__Work request__.
Please restate the data word for word.
Provided material section start
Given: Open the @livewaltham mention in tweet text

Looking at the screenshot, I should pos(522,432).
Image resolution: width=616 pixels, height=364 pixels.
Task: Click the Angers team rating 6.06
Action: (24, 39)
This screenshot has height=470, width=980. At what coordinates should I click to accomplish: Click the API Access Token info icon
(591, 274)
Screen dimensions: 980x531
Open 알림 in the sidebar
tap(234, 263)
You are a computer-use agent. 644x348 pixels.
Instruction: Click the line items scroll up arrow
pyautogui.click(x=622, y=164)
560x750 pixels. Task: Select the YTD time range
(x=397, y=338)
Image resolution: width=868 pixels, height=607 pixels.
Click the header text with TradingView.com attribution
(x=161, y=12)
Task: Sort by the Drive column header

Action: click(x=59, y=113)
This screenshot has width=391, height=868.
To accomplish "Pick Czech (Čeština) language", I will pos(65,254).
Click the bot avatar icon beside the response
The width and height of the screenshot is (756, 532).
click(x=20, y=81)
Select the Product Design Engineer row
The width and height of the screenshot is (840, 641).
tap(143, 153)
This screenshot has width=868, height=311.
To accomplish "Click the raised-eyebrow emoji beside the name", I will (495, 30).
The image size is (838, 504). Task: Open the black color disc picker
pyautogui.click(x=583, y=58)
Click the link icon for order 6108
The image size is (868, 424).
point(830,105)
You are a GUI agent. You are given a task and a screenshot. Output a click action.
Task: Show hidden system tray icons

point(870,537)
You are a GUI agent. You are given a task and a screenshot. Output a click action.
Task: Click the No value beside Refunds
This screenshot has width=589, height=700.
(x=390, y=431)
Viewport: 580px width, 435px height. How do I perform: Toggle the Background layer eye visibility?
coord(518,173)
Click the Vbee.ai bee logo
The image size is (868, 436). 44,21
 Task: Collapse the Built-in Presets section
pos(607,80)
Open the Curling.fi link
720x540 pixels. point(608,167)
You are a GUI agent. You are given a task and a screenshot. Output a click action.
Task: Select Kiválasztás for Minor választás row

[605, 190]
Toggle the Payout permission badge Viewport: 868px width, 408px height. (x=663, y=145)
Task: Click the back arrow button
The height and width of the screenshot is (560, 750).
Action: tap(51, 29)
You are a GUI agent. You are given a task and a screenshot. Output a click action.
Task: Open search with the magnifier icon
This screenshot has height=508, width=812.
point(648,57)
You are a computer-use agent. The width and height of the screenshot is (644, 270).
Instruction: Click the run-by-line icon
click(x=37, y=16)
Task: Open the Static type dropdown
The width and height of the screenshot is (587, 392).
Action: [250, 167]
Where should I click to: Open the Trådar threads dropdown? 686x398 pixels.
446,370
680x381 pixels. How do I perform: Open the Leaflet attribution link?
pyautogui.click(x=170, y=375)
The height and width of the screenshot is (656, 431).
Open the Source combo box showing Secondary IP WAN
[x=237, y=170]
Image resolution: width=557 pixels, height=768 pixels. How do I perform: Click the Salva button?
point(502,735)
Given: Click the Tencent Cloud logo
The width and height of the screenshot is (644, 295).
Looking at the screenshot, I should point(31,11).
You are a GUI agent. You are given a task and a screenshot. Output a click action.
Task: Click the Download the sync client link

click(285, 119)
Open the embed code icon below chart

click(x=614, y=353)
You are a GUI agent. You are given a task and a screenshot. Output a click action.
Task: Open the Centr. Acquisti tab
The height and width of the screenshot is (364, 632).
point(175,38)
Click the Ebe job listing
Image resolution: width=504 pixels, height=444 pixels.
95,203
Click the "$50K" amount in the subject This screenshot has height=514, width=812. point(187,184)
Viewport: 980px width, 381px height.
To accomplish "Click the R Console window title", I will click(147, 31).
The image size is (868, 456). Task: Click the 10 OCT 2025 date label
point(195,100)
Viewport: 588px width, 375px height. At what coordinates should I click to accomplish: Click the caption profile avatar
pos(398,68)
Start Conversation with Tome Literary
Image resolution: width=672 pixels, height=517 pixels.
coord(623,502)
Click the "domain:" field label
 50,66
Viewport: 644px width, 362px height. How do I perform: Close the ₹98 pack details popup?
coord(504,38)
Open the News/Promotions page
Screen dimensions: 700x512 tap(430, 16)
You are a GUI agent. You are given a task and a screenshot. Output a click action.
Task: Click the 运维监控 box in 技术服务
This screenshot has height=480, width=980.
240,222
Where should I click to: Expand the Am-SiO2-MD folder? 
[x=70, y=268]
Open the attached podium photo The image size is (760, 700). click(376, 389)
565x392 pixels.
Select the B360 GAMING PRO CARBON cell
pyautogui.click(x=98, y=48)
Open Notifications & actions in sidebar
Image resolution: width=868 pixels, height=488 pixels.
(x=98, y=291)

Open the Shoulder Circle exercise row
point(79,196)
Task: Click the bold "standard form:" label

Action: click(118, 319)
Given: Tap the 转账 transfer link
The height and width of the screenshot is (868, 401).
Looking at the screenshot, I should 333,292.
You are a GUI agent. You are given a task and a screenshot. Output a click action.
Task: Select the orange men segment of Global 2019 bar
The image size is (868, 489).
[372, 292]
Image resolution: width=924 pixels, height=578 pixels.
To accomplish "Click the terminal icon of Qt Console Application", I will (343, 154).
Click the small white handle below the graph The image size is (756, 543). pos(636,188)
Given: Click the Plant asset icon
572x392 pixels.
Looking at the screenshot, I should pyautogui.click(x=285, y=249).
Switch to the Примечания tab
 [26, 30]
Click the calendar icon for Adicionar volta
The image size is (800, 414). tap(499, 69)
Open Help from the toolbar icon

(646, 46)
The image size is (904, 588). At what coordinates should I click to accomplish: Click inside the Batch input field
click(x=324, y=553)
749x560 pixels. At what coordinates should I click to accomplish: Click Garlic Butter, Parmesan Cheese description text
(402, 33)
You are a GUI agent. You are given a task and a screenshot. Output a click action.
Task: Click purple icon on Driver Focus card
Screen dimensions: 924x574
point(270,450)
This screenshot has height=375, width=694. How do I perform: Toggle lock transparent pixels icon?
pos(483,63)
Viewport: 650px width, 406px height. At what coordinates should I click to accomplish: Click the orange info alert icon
Provided material section end
__Written answer__.
Given: Open the @livewaltham mention in tweet text

Looking at the screenshot, I should pos(522,432).
Image resolution: width=616 pixels, height=364 pixels.
Task: Click the Angers team rating 6.06
Action: (24, 39)
This screenshot has height=470, width=980. At what coordinates should I click to accomplish: Click the API Access Token info icon
(591, 274)
Screen dimensions: 980x531
Open 알림 in the sidebar
tap(234, 263)
You are a computer-use agent. 644x348 pixels.
Instruction: Click the line items scroll up arrow
pyautogui.click(x=622, y=164)
560x750 pixels. Task: Select the YTD time range
(x=397, y=338)
Image resolution: width=868 pixels, height=607 pixels.
Click the header text with TradingView.com attribution
(x=161, y=12)
Task: Sort by the Drive column header

Action: click(x=59, y=113)
This screenshot has width=391, height=868.
To accomplish "Pick Czech (Čeština) language", I will pos(65,254).
Click the bot avatar icon beside the response
The width and height of the screenshot is (756, 532).
click(x=20, y=81)
Select the Product Design Engineer row
The width and height of the screenshot is (840, 641).
tap(143, 153)
This screenshot has width=868, height=311.
To accomplish "Click the raised-eyebrow emoji beside the name", I will (495, 30).
The image size is (838, 504). Task: Open the black color disc picker
pyautogui.click(x=583, y=58)
Click the link icon for order 6108
The image size is (868, 424).
point(830,105)
You are a GUI agent. You are given a task and a screenshot. Output a click action.
Task: Show hidden system tray icons

point(870,537)
You are a GUI agent. You are given a task and a screenshot. Output a click action.
Task: Click the No value beside Refunds
This screenshot has width=589, height=700.
(x=390, y=431)
Viewport: 580px width, 435px height. How do I perform: Toggle the Background layer eye visibility?
coord(518,173)
Click the Vbee.ai bee logo
The image size is (868, 436). 44,21
 Task: Collapse the Built-in Presets section
pos(607,80)
Open the Curling.fi link
720x540 pixels. point(608,167)
You are a GUI agent. You are given a task and a screenshot. Output a click action.
Task: Select Kiválasztás for Minor választás row

[605, 190]
Toggle the Payout permission badge Viewport: 868px width, 408px height. (x=663, y=145)
Task: Click the back arrow button
The height and width of the screenshot is (560, 750).
Action: tap(51, 29)
You are a GUI agent. You are given a task and a screenshot. Output a click action.
Task: Open search with the magnifier icon
This screenshot has height=508, width=812.
point(648,57)
You are a computer-use agent. The width and height of the screenshot is (644, 270).
Instruction: Click the run-by-line icon
click(x=37, y=16)
Task: Open the Static type dropdown
The width and height of the screenshot is (587, 392).
Action: [250, 167]
Where should I click to: Open the Trådar threads dropdown? 686x398 pixels.
446,370
680x381 pixels. How do I perform: Open the Leaflet attribution link?
pyautogui.click(x=170, y=375)
The height and width of the screenshot is (656, 431).
Open the Source combo box showing Secondary IP WAN
[x=237, y=170]
Image resolution: width=557 pixels, height=768 pixels. How do I perform: Click the Salva button?
point(502,735)
Given: Click the Tencent Cloud logo
The width and height of the screenshot is (644, 295).
Looking at the screenshot, I should point(31,11).
You are a GUI agent. You are given a task and a screenshot. Output a click action.
Task: Click the Download the sync client link

click(285, 119)
Open the embed code icon below chart

click(x=614, y=353)
You are a GUI agent. You are given a task and a screenshot. Output a click action.
Task: Open the Centr. Acquisti tab
The height and width of the screenshot is (364, 632).
point(175,38)
Click the Ebe job listing
Image resolution: width=504 pixels, height=444 pixels.
95,203
Click the "$50K" amount in the subject This screenshot has height=514, width=812. point(187,184)
Viewport: 980px width, 381px height.
To accomplish "Click the R Console window title", I will click(147, 31).
The image size is (868, 456). Task: Click the 10 OCT 2025 date label
point(195,100)
Viewport: 588px width, 375px height. At what coordinates should I click to accomplish: Click the caption profile avatar
pos(398,68)
Start Conversation with Tome Literary
Image resolution: width=672 pixels, height=517 pixels.
coord(623,502)
Click the "domain:" field label
 50,66
Viewport: 644px width, 362px height. How do I perform: Close the ₹98 pack details popup?
coord(504,38)
Open the News/Promotions page
Screen dimensions: 700x512 tap(430, 16)
You are a GUI agent. You are given a task and a screenshot. Output a click action.
Task: Click the 运维监控 box in 技术服务
This screenshot has height=480, width=980.
240,222
Where should I click to: Expand the Am-SiO2-MD folder? 
[x=70, y=268]
Open the attached podium photo The image size is (760, 700). click(376, 389)
565x392 pixels.
Select the B360 GAMING PRO CARBON cell
pyautogui.click(x=98, y=48)
Open Notifications & actions in sidebar
Image resolution: width=868 pixels, height=488 pixels.
(x=98, y=291)

Open the Shoulder Circle exercise row
point(79,196)
Task: Click the bold "standard form:" label

Action: click(118, 319)
Given: Tap the 转账 transfer link
The height and width of the screenshot is (868, 401).
Looking at the screenshot, I should 333,292.
You are a GUI agent. You are given a task and a screenshot. Output a click action.
Task: Select the orange men segment of Global 2019 bar
The image size is (868, 489).
[372, 292]
Image resolution: width=924 pixels, height=578 pixels.
To accomplish "Click the terminal icon of Qt Console Application", I will (343, 154).
Click the small white handle below the graph The image size is (756, 543). pos(636,188)
Given: Click the Plant asset icon
572x392 pixels.
Looking at the screenshot, I should pyautogui.click(x=285, y=249).
Switch to the Примечания tab
 [26, 30]
Click the calendar icon for Adicionar volta
The image size is (800, 414). tap(499, 69)
Open Help from the toolbar icon

(646, 46)
The image size is (904, 588). At what coordinates should I click to accomplish: Click inside the Batch input field
click(x=324, y=553)
749x560 pixels. At what coordinates should I click to accomplish: Click Garlic Butter, Parmesan Cheese description text
(402, 33)
You are a GUI agent. You are given a task and a screenshot. Output a click action.
Task: Click purple icon on Driver Focus card
Screen dimensions: 924x574
point(270,450)
This screenshot has height=375, width=694. How do I perform: Toggle lock transparent pixels icon?
pos(483,63)
Viewport: 650px width, 406px height. At what coordinates should I click to accomplish: Click the orange info alert icon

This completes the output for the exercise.